In Celebration of Summer Reading: Louise Erdrich's The Night Watchman

 

In some ways, I've lost track of time since the Covid-19 quarantine began in March. As spring gave way to summer--and it's always easy to tell the difference in Middle Tennessee--I have been able to read more and more without a trace of guilt. Summers are made for reading.

Never at a loss for a book to read, I still find myself moving back and forth between the unread books on my shelf and the ones I have popping up from my library holds. I am even revisiting Dandelion Wine by Ray Bradbury right now, a perfect summer book if ever there was one.
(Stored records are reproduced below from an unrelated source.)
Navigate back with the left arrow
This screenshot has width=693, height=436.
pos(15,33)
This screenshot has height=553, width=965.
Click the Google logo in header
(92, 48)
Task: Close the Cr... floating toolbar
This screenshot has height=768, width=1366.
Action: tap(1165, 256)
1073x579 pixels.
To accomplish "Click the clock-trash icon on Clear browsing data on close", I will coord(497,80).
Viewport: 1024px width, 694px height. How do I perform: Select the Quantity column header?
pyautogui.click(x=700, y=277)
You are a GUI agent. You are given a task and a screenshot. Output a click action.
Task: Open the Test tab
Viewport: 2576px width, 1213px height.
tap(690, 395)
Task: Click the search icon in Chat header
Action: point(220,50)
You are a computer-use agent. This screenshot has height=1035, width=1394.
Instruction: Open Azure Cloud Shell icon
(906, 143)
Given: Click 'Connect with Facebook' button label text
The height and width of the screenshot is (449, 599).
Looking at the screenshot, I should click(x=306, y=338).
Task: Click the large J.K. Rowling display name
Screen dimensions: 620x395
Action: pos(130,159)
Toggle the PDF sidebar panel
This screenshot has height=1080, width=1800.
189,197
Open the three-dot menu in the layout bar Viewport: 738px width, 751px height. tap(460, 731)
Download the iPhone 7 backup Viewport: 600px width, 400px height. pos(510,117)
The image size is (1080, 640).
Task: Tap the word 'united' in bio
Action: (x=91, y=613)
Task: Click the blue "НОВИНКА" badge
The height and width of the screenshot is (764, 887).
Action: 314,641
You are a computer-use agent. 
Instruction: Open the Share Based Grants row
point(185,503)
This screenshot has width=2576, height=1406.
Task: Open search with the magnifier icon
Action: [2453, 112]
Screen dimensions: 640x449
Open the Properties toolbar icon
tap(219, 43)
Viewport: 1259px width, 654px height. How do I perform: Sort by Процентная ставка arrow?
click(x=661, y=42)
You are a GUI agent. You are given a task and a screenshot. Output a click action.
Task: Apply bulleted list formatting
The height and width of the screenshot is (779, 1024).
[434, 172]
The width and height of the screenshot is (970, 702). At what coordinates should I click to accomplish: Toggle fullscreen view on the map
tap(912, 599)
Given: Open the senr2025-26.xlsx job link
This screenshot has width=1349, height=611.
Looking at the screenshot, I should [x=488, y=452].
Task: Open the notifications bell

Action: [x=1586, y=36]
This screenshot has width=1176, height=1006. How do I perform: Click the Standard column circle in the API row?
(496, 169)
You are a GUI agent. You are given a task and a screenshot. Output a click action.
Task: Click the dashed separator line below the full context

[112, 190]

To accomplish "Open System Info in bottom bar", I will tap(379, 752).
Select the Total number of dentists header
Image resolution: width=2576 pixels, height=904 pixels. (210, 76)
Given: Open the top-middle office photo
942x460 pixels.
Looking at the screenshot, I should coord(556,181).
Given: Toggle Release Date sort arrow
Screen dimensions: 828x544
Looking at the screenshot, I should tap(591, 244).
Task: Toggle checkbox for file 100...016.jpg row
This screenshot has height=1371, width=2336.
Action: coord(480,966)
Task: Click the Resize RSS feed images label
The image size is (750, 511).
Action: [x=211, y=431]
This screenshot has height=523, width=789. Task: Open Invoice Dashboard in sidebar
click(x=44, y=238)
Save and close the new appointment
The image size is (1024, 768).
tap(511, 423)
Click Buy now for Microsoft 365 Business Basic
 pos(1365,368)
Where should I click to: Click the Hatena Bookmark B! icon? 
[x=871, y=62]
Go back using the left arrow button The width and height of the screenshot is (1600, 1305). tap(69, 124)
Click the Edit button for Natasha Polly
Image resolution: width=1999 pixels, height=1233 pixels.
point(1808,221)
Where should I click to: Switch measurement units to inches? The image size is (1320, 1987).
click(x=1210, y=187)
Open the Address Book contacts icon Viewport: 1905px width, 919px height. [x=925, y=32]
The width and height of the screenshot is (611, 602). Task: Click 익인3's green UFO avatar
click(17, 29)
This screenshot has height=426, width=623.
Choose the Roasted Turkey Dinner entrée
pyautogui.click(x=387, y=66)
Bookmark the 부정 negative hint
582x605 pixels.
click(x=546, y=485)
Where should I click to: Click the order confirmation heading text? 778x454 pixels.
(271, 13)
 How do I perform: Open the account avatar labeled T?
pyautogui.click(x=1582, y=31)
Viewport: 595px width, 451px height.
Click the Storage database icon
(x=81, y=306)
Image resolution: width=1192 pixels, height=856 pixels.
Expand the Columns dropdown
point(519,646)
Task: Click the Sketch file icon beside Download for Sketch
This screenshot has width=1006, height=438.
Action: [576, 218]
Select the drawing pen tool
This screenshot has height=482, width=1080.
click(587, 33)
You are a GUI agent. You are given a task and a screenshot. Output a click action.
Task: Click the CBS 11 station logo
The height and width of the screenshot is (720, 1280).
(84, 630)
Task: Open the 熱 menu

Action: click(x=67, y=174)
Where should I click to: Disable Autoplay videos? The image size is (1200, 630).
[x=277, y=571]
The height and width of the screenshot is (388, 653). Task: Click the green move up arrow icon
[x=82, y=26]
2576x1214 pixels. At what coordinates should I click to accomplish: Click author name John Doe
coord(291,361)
Over the weekend, I read Louise Erdrich's latest novel The Night Watchman, set in the 1950s when a bill was proposed in Washington to renege on the agreements made with Native American tribes. Thomas, the title character, works night shift as a security guard in a jewel bearing plant, sleeping maybe 12 hours a week and obsessively reading, writing letters, and gathering support for a trip to Washington to address Congress on behalf of the inhabitants of the Turtle Mountain reservation.

His niece Patrice, whom most people call Pixie--to her dismay--works at the plant to help provide support for her mother and brother, since her dad, a violent alcoholic, has left town. They haven't heard from her sister Vera, who moved to the Cities. Their dreams and visions, however, suggest she is alive but in danger, so Patrice takes a train trip to search for her.

Erdrich peoples all her novels and stories with interrelated characters, including Barnes, the white teacher who is attracted to Patrice, a pair of Mormon elders trying to make inroads with the people they call Lamanites, and the families of the reservation who practice Catholicism without abandoning their own spiritual ways and mysticism. 

The prologue and epilogue reveal that the story is based on experiences of Erdrich's own family, pointing me to a rabbit trail of research I am bound to follow.